(Material shown Opens)

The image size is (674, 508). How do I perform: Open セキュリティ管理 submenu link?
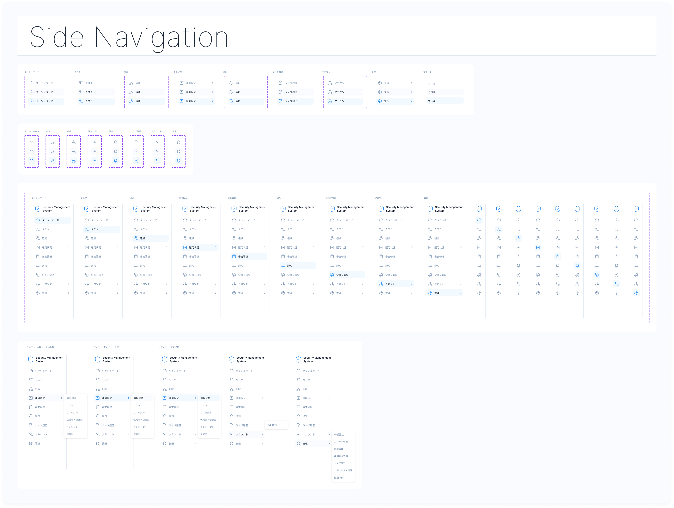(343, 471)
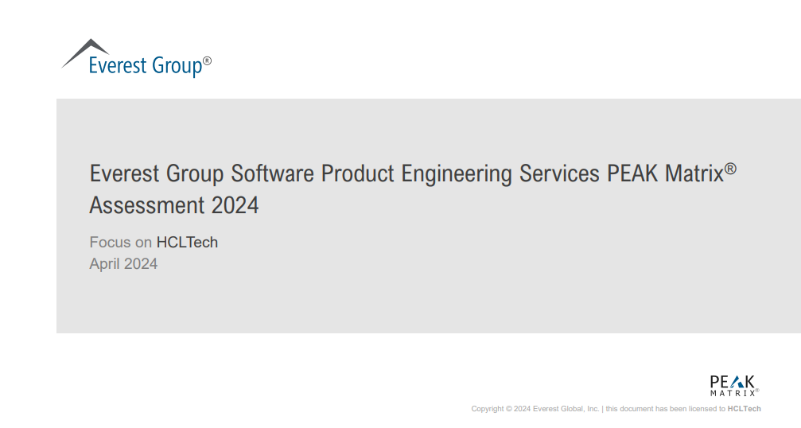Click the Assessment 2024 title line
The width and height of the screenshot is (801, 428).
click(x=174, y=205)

(Material shown Closes)
(Material shown Opens)

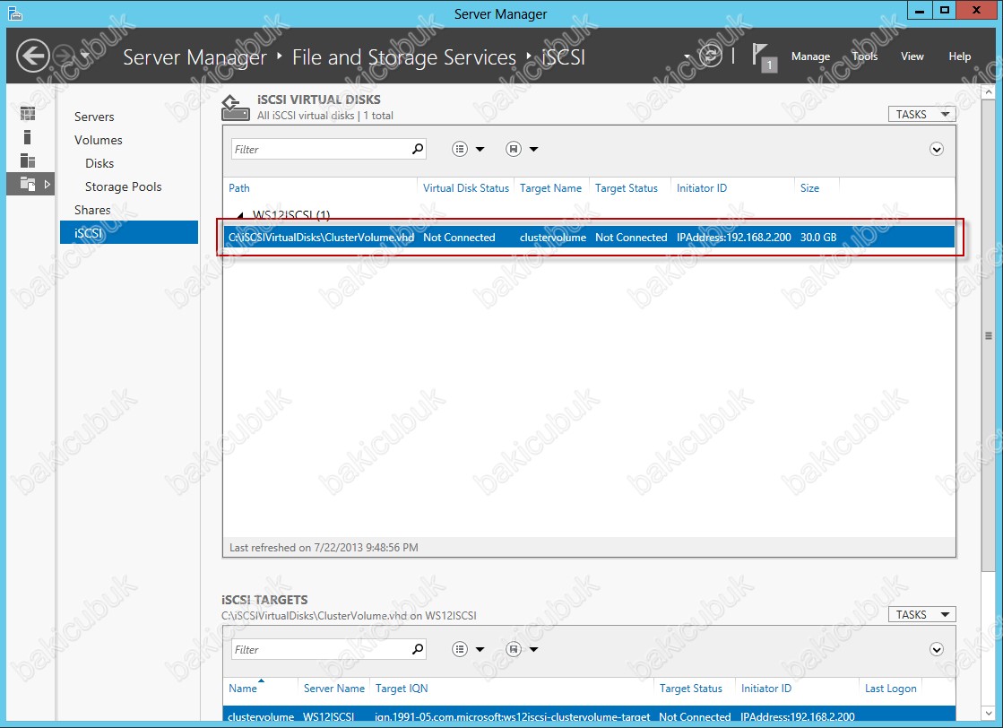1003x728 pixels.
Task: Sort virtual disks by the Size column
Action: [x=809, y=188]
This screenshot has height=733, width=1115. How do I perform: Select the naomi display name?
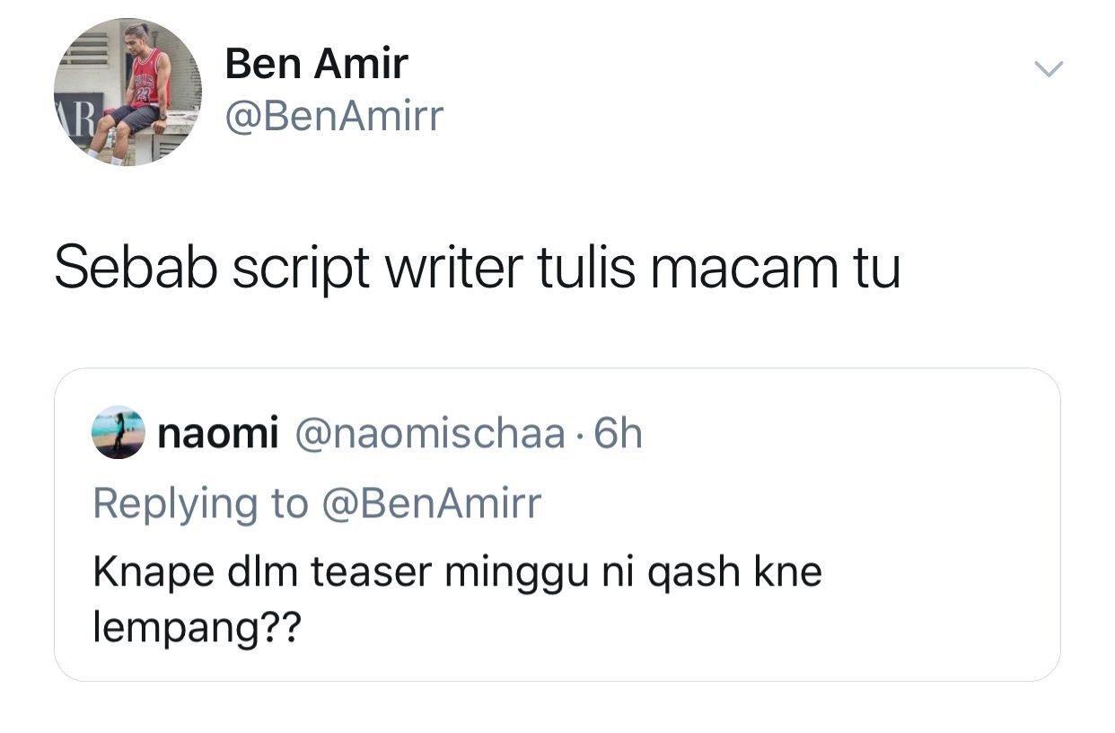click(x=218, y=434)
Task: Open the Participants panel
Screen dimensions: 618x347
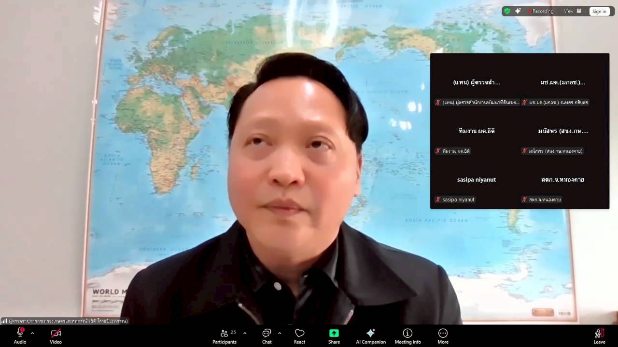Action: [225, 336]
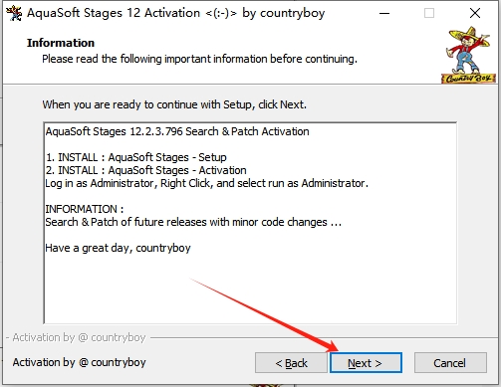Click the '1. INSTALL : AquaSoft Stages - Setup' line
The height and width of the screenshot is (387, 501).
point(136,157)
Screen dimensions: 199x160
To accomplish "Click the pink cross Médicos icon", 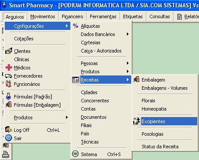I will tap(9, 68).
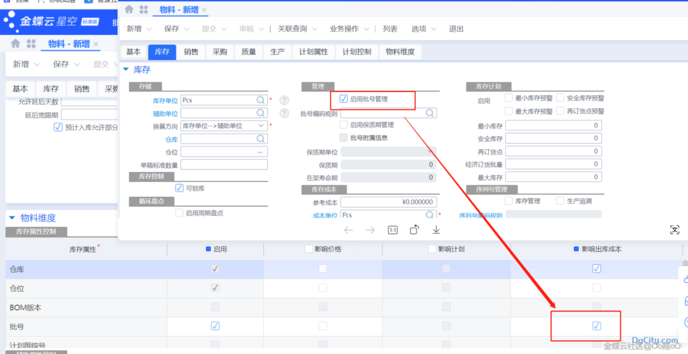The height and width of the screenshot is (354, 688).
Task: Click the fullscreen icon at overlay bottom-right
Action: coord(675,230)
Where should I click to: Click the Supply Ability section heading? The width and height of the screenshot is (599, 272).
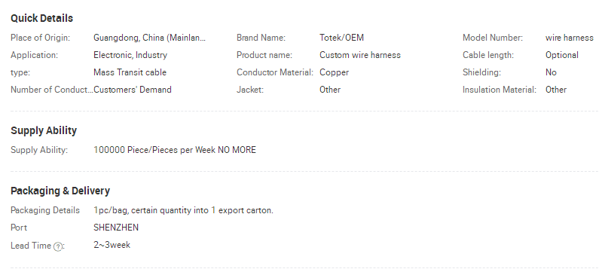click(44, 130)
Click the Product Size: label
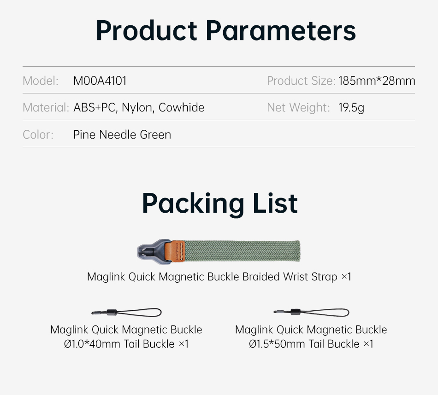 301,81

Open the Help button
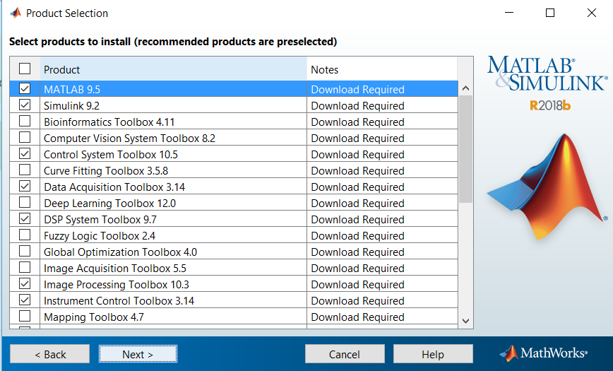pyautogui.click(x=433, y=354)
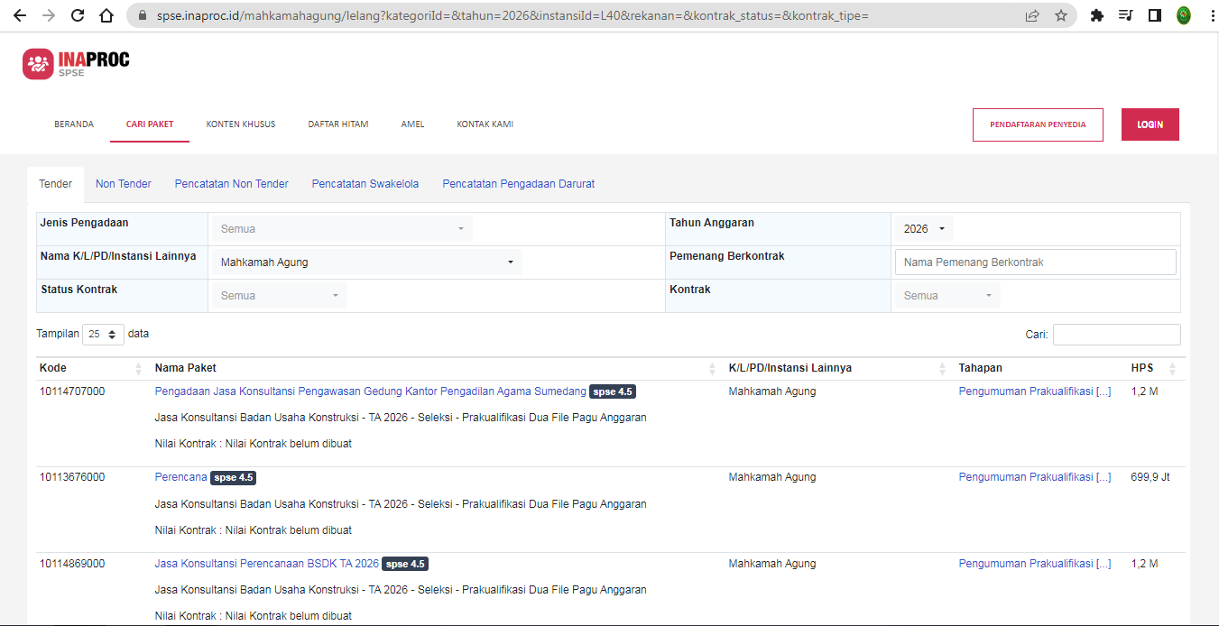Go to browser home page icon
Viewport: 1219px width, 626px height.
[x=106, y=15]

(Material shown Closes)

## What this task involves
Copy the lines above between the one holding "This screenshot has" and the one holding "Screen dimensions: 199x160", inclusive. Drop the pictures.

## Answer to the exercise
This screenshot has height=733, width=1115. How do I perform: Select the naomi display name?
click(x=218, y=434)
Task: Open the Participants panel
Screen dimensions: 618x347
Action: [225, 336]
Click the '1. INSTALL : AquaSoft Stages - Setup' line
The height and width of the screenshot is (387, 501).
point(136,157)
Screen dimensions: 199x160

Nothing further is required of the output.